"Wiener Zeitung": Erst kürzlich hat Außenminister Kurz Sie in Ihrem Berliner Atelier besucht. Wie kam das?
Marina Hoermanseder: Sebastian Kurz hat mir schon Ende 2016 geschrieben, dass er meinen Weg verfolgt. Seine Assistentin ist auch eine treue Kundin. Er hatte an dem Tag Termine in Berlin, wir waren der letzte. Ich denke, der Besuch im Atelier war wohl recht erfrischend, ich rede ja auch, wie mir der Schnabel gewachsen ist. Er hat viel nachgefragt, wollte sich dann auch nützlich machen und hat sich an den Lederblumen für die Casper Bag probiert.
Sehen Sie sich noch als österreichische Designerin oder schon eher als deutsche oder internationale?
An dem Tag, an dem ich als Halb-Österreicherin, Halb-Französin in Neu-Delhi in der deutschen Botschaft am Tag der deutschen Einheit die Stadt Berlin mit einer Show repräsentieren durfte, habe ich für mich entschieden, dass ich europäische Designerin bin.
Ihre Show zählt zu den Highlights der Berliner Fashion Week. Mit Paris oder New York könnten Sie locker mithalten. Zieht es Sie in eine der Fashion-Metropolen?
Vielleicht ist das eine blöde Eigenschaft, aber ich bin halt ein sehr loyaler Mensch. Und vor drei Jahren war es die Berliner Fashion Week, die mir die Chance gegeben hat, meine erste Kollektion auf Basis von sechs Looks, die ich auf der Uni gemacht habe, zu zeigen. Ich bin hier heute im German Fashion Council vertreten. Ich möchte mir nicht drei Jahre in einer Stadt etwas aufbauen, um dann wegzugehen und wieder etwas Neues anzufangen. Paris kommt für mich sowieso nicht in Frage, dort interessiert man sich nur für Mode aus Frankreich. In New York planen wir eine Ausstellung mit den Showpieces der letzten Kollektionen.
Ist der Standort als Designer heute überhaupt noch wichtig?
Nein, ich muss mir das nur auf Instagram anschauen, da ist höchstens ein Drittel meiner Follower aus Deutschland, ich kriege Nachrichten aus Kolumbien oder Mexiko. Zum Beispiel Indonesien ist im Moment einer unserer größten Märkte, vor allem wegen der Blumentasche. Wir kommen mit dem Produzieren kaum hinterher.

* Aufgabenstellung
Geben Sie den Abschnitt des Interviews mit Marina Hoermanseder von „Ihre Show zählt“ bis „der letzten Kollektionen.“ wortgetreu wieder. Für die Aufgabe spielen die Daten keine Rolle.

Zeigedaten für Screenshots und Dokumente:
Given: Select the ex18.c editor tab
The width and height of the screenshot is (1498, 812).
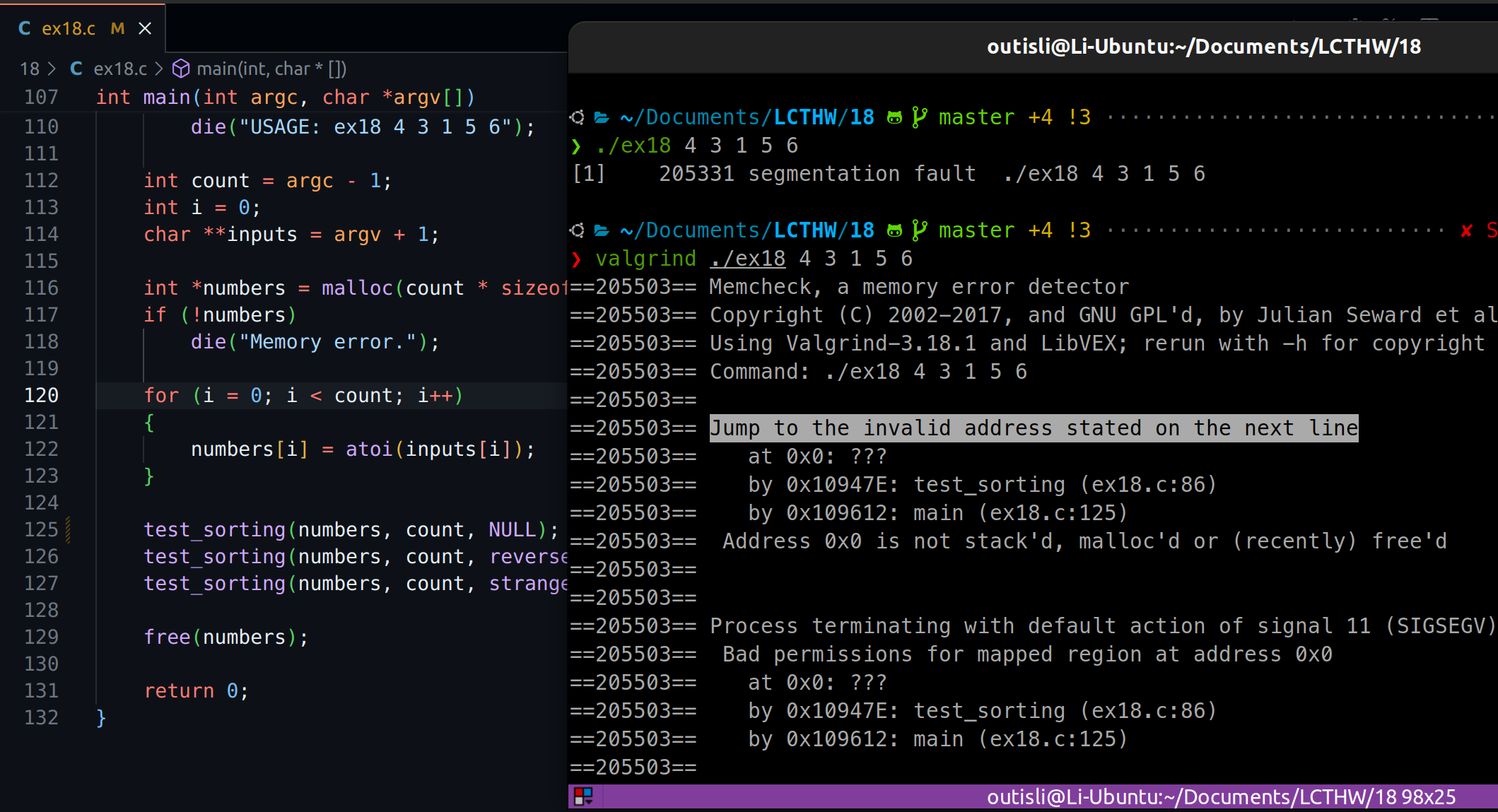Looking at the screenshot, I should click(69, 28).
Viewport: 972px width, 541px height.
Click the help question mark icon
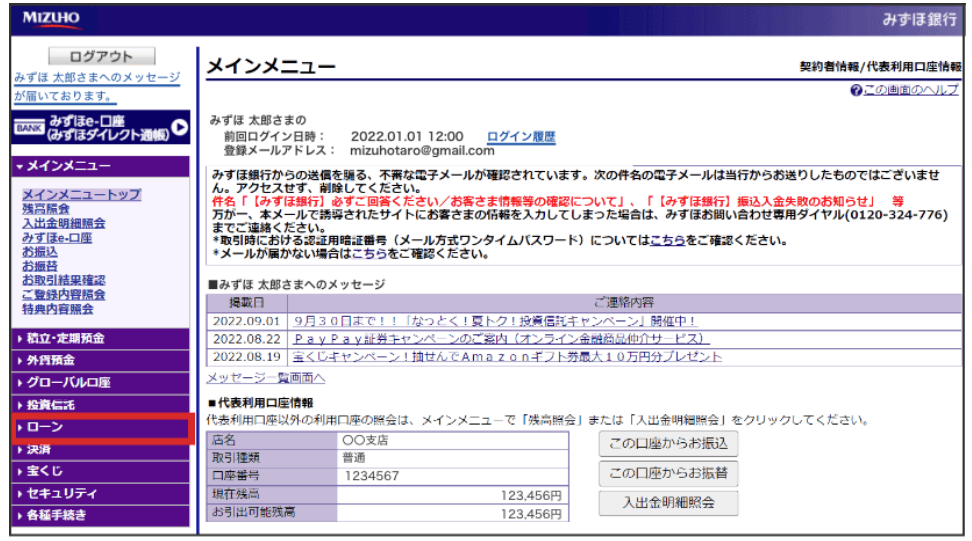856,90
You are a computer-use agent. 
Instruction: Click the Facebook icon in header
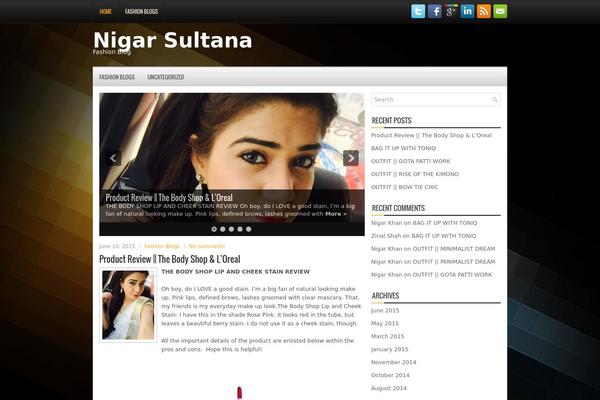tap(435, 11)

* Lösung
Ihre Show zählt zu den Highlights der Berliner Fashion Week. Mit Paris oder New York könnten Sie locker mithalten. Zieht es Sie in eine der Fashion-Metropolen?
Vielleicht ist das eine blöde Eigenschaft, aber ich bin halt ein sehr loyaler Mensch. Und vor drei Jahren war es die Berliner Fashion Week, die mir die Chance gegeben hat, meine erste Kollektion auf Basis von sechs Looks, die ich auf der Uni gemacht habe, zu zeigen. Ich bin hier heute im German Fashion Council vertreten. Ich möchte mir nicht drei Jahre in einer Stadt etwas aufbauen, um dann wegzugehen und wieder etwas Neues anzufangen. Paris kommt für mich sowieso nicht in Frage, dort interessiert man sich nur für Mode aus Frankreich. In New York planen wir eine Ausstellung mit den Showpieces der letzten Kollektionen.